Beam configuration is fairly simple, partially aided by the limited distances achievable which makes visual alignment fairly straightforward. There is no need for a viewfinder as often used by longer range units. The Transmission master unit has a three bar LED to indicate signal strength, and an audible bleeper can also be used. It has three differing tones, and when all are sounded in a rapid succession the units are optimally aligned; the latter isn’t explained well in the instructions, but it soon becomes obvious!
The final task is to walk-test the unit and finalise settings, again via those tiny DIP switches, before setting the panel (certain Risco models only) to ‘learn’ the detector.
Active infrared detectors are, essentially, very simple devices, albeit with advanced technology to ensure credibility. With regard to detection, the units were accurate with genuine beam breaks where two beams were blocked. It must be noted that the two beams that are blocked need to be on the same detector head.
The only adjustment required was with regard to beam obscuration time; otherwise the unit was stable and reliable.

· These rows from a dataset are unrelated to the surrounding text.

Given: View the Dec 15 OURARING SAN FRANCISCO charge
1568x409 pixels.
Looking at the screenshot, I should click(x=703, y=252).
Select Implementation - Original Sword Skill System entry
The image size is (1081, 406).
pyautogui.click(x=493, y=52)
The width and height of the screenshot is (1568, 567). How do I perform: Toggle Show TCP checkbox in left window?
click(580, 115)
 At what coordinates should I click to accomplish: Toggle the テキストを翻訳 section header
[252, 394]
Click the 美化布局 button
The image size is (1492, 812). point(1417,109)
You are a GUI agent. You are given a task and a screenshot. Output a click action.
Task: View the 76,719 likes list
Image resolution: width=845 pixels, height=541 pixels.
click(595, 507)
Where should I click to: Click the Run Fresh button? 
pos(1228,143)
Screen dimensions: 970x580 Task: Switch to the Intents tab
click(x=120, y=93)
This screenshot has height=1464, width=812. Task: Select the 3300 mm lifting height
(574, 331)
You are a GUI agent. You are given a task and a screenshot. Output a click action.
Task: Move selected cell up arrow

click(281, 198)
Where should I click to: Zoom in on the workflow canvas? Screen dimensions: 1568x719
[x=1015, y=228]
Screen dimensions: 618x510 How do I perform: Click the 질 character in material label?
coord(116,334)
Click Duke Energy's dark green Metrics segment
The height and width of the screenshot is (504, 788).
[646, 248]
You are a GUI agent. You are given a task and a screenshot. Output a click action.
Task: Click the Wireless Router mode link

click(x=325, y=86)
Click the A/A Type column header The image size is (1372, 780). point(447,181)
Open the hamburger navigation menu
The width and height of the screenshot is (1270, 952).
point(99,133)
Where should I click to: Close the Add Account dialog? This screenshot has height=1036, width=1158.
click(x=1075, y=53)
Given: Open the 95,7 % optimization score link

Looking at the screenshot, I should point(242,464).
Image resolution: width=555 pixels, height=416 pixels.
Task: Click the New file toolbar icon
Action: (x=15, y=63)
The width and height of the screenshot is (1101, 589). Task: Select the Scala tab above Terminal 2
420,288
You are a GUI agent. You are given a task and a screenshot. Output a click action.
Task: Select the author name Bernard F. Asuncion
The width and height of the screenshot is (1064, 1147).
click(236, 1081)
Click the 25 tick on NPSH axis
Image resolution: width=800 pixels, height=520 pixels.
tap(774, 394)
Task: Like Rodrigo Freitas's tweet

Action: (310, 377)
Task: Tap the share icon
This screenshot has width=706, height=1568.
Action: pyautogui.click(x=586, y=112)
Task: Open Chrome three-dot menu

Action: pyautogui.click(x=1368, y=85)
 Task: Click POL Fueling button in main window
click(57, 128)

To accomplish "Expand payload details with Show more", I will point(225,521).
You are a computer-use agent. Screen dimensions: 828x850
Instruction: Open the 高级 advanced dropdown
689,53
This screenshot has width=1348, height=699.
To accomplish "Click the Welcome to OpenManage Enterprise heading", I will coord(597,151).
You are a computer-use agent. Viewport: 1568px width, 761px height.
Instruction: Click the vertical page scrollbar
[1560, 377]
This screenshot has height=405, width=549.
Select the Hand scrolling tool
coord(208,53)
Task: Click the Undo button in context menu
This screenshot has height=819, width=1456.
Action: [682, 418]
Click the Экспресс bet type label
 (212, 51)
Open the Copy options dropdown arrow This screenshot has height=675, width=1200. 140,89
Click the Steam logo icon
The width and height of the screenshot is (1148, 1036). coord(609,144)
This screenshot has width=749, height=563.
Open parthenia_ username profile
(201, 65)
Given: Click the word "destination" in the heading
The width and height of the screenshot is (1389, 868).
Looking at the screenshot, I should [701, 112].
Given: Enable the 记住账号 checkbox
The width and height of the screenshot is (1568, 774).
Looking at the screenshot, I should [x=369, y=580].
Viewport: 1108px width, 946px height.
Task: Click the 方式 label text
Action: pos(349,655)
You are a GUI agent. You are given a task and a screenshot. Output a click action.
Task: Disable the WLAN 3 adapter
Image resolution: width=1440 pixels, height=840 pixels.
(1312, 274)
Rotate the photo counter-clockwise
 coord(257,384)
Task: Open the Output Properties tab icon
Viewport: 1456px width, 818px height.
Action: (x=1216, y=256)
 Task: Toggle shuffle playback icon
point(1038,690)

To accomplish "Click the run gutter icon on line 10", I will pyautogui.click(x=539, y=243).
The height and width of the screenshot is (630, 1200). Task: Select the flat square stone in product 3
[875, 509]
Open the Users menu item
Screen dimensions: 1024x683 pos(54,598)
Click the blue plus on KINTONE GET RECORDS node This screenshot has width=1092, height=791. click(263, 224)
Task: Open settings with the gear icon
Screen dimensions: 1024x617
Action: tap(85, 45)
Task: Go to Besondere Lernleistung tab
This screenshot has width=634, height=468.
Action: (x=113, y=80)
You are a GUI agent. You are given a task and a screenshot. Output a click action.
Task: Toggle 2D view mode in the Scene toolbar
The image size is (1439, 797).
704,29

The installation of nearby active beams of other brands didn’t affect the performance of the Rico units; white halogen lights sources had no detrimental effect, even when close to the beams.
Catch performance remained high, and the unit behaved as expected throughout the test. Even attempts to defeat it with a knowledge of the unit’s configuration were detected.
Active infrared beam detectors are typically used over longer distances to form perimeter protection systems. The Risco units, however, are intended for a slightly simpler application – the protection of doors and windows – and as such they do lack some of the functionality usually present with these devices.
That said, they work well, but the overall package could be improved. A better manual would be good, with clarification about batteries, and the small DIP switches aren’t the best we’ve used.
The application is limited to short ranges, which isn’t an issue, but that the units can be used with certain Risco panels rather than a wide range of third party panels and/or transmitters might put some off.